### Texto fornecido
___
Acrescento palavras do próprio Rui Rendeiro Sousa, até porque ele consegue muito bem demonstrar uma maneira de falar única e que começou a desaparecer nos anos 70/80 do século passado. Estas palavras são excertos de textos que vai publicando no Facebook, na sua luta pela verdadeira identidade do que ele denomina de “Trás-os-Montes Oriental”. O primeiro vem a propósito de um artigo sobre a mania de os nortenhos trocarem os “vês” pelos “bês”, acrescentando-se: «No passado, o Norte de Portugal e a Galiza partilhavam a mesma língua, o galaico-português»:

Um Norte ao qual também tenho imenso orgulho em pertencer! Todavia, há dois «Nortes», geográfica, histórica, linguística, etnológica e etnograficamente. Por isso não dançamos por aqui o Vira Minhoto, nem Pauliteiros ou Caretos há pelo Norte Litoral… Mais orgulho ainda tenho em pertencer ao segundo dos «Nortes», o Interior, que nada tem a ver com o Litoral! E ainda mais orgulho tenho em pertencer a «Trás-os-Montes Oriental» denominação que se vem tornando tradição, no universo da historiografia, para designar, grosso modo, o território que corresponde ao actual distrito de Bragança!
___
### Material fornecido

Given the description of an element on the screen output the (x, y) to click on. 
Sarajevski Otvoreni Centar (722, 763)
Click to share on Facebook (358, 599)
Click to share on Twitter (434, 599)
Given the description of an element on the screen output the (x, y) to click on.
___
### Enunciado da tarefa
Segundo o texto fornecido, a que território corresponde, grosso modo, a denominação «Trás-os-Montes Oriental»?

### Resposta ao problema
Ao atual distrito de Bragança.